This enchanting novel in letters is the posthumous debut of the late Mary Ann Shaffer, a librarian whose niece, children’s author Annie Barrows, helped her finish the manuscript after she fell ill.
The Story: In 1946, Juliet Ashton, a British newspaper columnist whose cheerful wartime articles have been collected into a successful book, is having trouble adjusting to life in postwar London. Under pressure to produce a new best seller, she receives a letter from a stranger on Guernsey, which mentions the Channel Island’s oddly named book group, formed during the German occupation as an alibi for breaking curfew one night. She starts to correspond with the group’s members and, moved by their heartbreaking stories of life under Nazi command, quickly recognizes the potential for a new book. But when Juliet starts to fall in love with one of her new friends, she faces a difficult choice.

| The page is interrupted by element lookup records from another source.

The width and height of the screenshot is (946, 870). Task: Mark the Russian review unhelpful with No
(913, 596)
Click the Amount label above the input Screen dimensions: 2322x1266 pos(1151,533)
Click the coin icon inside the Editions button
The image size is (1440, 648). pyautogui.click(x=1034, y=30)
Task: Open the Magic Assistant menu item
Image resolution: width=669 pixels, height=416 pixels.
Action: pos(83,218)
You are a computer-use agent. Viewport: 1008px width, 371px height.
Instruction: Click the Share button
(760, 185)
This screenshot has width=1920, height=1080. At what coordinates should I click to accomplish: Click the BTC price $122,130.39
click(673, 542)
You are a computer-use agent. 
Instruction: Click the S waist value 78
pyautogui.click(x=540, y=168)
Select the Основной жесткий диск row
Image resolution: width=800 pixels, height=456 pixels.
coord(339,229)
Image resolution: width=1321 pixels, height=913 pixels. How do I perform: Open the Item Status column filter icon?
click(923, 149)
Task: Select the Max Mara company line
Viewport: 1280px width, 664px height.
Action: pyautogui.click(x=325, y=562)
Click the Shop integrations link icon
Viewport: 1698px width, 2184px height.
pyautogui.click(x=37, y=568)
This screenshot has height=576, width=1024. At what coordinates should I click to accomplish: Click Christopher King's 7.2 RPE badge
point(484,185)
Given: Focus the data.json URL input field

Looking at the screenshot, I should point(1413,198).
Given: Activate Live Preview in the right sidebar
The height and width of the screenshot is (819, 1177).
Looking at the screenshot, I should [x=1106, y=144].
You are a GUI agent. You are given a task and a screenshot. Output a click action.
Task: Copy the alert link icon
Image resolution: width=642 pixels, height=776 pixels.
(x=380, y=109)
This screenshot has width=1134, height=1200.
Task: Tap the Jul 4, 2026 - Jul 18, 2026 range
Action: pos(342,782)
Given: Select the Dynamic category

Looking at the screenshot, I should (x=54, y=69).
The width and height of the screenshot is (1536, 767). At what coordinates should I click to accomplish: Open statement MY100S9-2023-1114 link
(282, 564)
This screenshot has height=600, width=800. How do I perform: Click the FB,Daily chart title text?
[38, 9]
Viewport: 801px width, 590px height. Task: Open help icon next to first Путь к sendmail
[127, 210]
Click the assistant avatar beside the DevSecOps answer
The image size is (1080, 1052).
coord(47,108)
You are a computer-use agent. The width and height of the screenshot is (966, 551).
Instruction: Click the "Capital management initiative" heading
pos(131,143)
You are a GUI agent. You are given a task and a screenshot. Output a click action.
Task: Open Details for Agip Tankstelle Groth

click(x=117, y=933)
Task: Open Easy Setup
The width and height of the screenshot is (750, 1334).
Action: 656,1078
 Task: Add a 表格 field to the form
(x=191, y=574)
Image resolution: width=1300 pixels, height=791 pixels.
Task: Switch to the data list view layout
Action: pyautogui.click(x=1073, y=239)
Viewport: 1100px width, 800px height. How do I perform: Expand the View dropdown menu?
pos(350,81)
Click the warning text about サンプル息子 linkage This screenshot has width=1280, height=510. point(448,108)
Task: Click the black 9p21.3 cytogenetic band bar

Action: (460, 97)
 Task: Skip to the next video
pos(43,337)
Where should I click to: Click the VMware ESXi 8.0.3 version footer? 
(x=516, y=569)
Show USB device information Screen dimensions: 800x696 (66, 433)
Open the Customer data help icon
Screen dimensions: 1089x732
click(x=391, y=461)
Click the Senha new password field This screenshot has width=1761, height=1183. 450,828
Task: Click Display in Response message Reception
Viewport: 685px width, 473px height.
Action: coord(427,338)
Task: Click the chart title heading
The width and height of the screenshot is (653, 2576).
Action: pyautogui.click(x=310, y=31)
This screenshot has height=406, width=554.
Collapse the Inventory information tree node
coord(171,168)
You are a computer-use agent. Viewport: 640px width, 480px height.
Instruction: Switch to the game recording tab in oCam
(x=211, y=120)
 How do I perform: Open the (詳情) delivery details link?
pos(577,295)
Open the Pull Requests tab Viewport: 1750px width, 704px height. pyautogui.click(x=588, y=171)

Dial Press. 288 pages. $22. ISBN: 0385340990
Charlotte Observer
"The characters from both Guernsey and London are quirky and singular without become stereotypes—even the Holocaust survivor and the occupying German soldiers. … . Revealing much about the aftermath of World War II in England, the novel is at once an unlikely love story, a portrayal of heroism and survival, and a subtle homage to the bond forged by literature." Nancy Posey
Chicago Sun-Times
"The worst one can say of the book is that it is a ‘small blameless pleasure,’ in that phrase of Barbara Pym’s, creator of a few such pleasures herself. … It is also a book-lover’s delight, an implicit and sometimes explicit paean to all things literary, to libraries personal and public, to bookstores and their owners, customers and contents." Roger K. Miller
Christian Science Monitor
"At first, I was afraid I’d stumbled into Bridget Jones: The War Years (especially when Juliet hurls a teapot at a reporter early on). Happily, the novel I was most frequently reminded of was Helene Hanff’s 84, Charing Cross Road—and anything that brings that lovely book to mind is well worth recommending." Yvonne Zipp
San Francisco Chronicle
"This book won’t change your life, but it will probably enchant you. And sometimes that’s precisely what makes fiction worthwhile. … What makes this novel lovely is its light touch and how effortless the writing seems." Margot Kaminski
Washington Post
"You could be skeptical about the novel’s improbabilities and its sanitized portrait of book clubs (doesn’t anyone read trashy thrillers?), but you’d be missing the point. The Guernsey Literary and Potato Peel Pie Society is a sweet, sentimental paean to books and those who love them." Wendy Smith
Denver Post
"This little gem is not about a group of women who meet for pie, and it has much more meat to it than the title might suggest. … [The authors have] done a good job bringing a little-known chapter of World War II to life; they tell a slightly bittersweet yet funny story." Janna Fischer
Rocky Mountain News
"The novel’s story line is flimsy; Juliet’s romantic endeavors aren’t nearly as interesting as the historical background against which they’re played. And the characters often feel contrived, serving only as a means to relate the authors’ extensive research into the Occupation." Ashley Simpson Shires
Critical Summary
"Traditional without seeming stale, and romantic without being naïve" (San Francisco Chronicle), this epistolary novel, based on Mary Ann Shaffer’s painstaking, lifelong research, is a homage to booklovers and a nostalgic portrayal of an era. As her quirky, loveable characters cite the works of Shakespeare, Austen, and the Brontës, Shaffer subtly weaves those writers’ themes into her own narrative. However, it is the tragic stories of life under Nazi occupation that animate the novel and give it its urgency; furthermore, the novel explores the darker side of human nature without becoming maudlin. The Rocky Mountain News criticized the novel’s lighthearted tone and characterizations, but most critics agreed that, with its humor and optimism, Guernsey "affirms the power of books to nourish people during hard times" (Washington Post).
Cited by the Critics
84, Charing Cross Road | Helene Hanff (1970): In this humorous and touching epistolary portrait of a friendship, New York City writer Helene Hanff corresponds with London bookseller Frank Doel from 1949 until his death in 1969; through letters, they share news, Christmas gifts, and a love of literature.